The rate of users signing has been accelerating since Kaggles inception in 2010. In the latter stages there is evidence of seasonal effects, with a noticeable peak in either half of the year. Kaggle could use this information to anticipate future demand on their service and plan appropriately.

The next figure shows a bar chart of the median number of competitors for different reward types.

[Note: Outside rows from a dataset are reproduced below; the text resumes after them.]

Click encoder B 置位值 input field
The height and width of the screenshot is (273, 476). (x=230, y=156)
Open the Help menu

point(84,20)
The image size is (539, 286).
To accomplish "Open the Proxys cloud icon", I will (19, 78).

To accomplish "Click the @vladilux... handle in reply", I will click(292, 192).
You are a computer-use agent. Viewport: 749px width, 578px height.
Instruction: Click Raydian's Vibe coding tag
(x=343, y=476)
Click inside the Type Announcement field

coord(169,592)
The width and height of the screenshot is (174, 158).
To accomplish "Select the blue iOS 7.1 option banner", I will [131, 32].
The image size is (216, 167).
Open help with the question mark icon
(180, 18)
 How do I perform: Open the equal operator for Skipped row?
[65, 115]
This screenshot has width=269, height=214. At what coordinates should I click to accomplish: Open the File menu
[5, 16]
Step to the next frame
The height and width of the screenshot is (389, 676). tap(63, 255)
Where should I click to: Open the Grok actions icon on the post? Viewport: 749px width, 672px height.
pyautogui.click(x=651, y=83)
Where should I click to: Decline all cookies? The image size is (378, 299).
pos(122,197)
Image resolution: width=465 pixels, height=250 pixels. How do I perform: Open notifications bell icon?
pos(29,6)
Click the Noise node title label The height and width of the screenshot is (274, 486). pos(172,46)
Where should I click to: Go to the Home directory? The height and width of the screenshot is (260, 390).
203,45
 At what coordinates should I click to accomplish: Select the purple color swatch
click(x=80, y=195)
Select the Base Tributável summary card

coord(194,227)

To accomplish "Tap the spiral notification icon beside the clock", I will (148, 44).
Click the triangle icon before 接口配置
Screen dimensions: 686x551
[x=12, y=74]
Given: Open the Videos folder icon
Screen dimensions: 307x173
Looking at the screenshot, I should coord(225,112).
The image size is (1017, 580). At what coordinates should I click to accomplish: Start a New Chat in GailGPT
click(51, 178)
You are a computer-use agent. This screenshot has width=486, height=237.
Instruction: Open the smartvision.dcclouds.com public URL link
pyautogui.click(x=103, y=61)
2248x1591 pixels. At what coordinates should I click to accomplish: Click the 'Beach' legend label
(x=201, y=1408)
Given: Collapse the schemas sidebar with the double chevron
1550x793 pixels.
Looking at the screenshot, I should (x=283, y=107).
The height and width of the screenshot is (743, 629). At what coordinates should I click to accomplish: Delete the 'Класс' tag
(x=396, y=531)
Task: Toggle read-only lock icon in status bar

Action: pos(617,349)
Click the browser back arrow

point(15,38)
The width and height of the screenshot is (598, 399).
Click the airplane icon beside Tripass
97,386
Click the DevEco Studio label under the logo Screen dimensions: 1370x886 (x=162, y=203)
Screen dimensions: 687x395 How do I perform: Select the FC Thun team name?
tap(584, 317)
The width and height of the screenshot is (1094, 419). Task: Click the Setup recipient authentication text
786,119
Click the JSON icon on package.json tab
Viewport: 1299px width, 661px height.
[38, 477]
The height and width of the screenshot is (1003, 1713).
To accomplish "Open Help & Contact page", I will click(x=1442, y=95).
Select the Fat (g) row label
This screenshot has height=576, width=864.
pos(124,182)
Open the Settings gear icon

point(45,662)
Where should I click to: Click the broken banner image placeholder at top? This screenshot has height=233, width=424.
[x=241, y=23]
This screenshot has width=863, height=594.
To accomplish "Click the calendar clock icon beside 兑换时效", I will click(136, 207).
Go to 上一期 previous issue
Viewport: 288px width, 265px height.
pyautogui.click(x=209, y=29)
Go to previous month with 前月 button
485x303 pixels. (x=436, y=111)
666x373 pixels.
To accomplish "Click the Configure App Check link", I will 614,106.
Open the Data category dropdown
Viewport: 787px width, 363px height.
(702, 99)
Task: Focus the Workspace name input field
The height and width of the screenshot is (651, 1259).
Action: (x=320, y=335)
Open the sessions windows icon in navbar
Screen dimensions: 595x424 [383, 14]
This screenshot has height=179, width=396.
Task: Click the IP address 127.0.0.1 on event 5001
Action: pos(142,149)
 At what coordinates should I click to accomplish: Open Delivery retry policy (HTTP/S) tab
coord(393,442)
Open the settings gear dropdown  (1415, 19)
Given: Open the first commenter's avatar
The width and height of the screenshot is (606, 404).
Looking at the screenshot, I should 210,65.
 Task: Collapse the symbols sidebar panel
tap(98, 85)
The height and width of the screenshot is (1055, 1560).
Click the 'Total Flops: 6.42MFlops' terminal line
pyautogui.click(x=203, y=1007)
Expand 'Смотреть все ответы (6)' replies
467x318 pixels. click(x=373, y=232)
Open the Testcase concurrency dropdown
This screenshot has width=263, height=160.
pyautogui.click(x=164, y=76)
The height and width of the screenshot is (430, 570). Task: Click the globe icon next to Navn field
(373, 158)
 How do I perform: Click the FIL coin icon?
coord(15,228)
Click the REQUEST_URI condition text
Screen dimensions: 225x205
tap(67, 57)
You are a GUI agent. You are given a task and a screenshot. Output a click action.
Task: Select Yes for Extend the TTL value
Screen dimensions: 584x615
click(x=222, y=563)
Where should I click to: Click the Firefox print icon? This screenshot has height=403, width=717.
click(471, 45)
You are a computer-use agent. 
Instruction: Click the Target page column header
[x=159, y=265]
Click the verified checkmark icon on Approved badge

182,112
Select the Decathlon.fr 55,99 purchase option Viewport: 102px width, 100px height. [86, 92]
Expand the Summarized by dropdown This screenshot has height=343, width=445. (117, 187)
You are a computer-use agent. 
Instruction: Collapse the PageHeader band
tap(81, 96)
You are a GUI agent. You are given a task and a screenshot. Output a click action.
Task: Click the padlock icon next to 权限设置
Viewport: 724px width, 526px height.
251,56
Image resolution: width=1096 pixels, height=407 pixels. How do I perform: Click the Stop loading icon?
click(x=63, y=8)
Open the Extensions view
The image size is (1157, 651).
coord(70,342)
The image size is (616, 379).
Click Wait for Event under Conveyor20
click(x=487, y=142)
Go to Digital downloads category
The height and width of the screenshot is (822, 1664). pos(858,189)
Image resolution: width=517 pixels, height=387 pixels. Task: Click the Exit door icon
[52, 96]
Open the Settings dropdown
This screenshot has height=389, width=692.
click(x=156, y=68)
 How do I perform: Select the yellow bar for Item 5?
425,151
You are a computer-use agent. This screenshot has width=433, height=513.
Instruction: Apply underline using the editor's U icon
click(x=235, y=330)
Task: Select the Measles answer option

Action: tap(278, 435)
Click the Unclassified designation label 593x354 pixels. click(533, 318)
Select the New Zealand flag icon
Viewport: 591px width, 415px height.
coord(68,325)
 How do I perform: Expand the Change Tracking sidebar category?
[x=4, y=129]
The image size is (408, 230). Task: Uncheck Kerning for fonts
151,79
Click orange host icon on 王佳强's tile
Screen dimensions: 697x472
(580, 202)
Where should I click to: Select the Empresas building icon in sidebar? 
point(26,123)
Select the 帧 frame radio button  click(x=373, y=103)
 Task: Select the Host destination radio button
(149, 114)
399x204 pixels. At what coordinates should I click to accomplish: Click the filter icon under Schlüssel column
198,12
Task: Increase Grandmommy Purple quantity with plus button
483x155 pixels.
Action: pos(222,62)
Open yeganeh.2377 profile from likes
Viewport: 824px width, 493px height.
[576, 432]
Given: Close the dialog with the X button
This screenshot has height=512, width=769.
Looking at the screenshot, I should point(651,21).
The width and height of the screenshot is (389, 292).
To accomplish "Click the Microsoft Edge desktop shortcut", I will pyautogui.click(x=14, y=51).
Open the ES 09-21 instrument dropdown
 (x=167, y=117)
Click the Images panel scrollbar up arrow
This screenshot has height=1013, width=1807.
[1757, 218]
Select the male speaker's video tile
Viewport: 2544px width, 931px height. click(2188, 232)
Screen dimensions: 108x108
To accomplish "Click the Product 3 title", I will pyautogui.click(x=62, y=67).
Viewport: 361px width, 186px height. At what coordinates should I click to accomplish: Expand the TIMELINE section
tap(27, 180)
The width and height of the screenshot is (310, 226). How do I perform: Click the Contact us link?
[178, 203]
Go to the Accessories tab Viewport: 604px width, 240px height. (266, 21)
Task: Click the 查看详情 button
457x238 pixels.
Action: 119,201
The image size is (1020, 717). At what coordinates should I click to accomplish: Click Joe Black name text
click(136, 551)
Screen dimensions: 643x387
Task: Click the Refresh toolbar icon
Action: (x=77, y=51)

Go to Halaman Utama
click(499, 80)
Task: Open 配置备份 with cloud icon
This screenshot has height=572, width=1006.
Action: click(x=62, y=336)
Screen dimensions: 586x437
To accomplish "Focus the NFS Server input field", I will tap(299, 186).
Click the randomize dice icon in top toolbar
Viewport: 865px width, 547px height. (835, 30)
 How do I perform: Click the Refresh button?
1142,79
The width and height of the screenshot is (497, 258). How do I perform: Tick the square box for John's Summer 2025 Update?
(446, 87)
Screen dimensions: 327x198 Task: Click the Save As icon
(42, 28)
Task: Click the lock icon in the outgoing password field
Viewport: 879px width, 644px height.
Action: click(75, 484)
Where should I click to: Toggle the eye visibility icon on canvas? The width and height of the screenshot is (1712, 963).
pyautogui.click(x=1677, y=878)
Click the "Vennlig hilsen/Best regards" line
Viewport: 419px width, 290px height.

Note that the average is used rather than the sum to control for the differing frequencies of competitions with each reward type (i.e. the vast majority of competitions offer cash rewards, which drives up the number of competitors); the median is used rather than the median to control for certain competitons (such as the introductory/tutorial competitions) having extremely large numbers of competitors.

In [6]:
# Replace USD & EUR --> Cash.
competitions.replace(['USD', 'EUR'], 'Cash', inplace=True)

# Median number of competitors for each reward type.
rewardtype_vs_competitors = competitions.groupby('RewardType').agg({'TotalCompetitors': 'median'})
rewardtype_vs_competitors.sort_values(by='TotalCompetitors', ascending=False, inplace=True)

ax = rewardtype_vs_competitors.plot(title='Competitors by reward type', 
                                    figsize=(15, 7), grid=True, legend=False, kind='bar')
ax.set_xlabel('Reward type')
ax.set_ylabel('Median number of competitors')

Apparently, Kaggle competitors are much more likely to compete when there are jobs on offer rather than other reward types. Sadly it would appear the worst reward for increasing the number of competitors is knowledge. This information could be useful for competition organizers to understand the best way of motivating people to participate.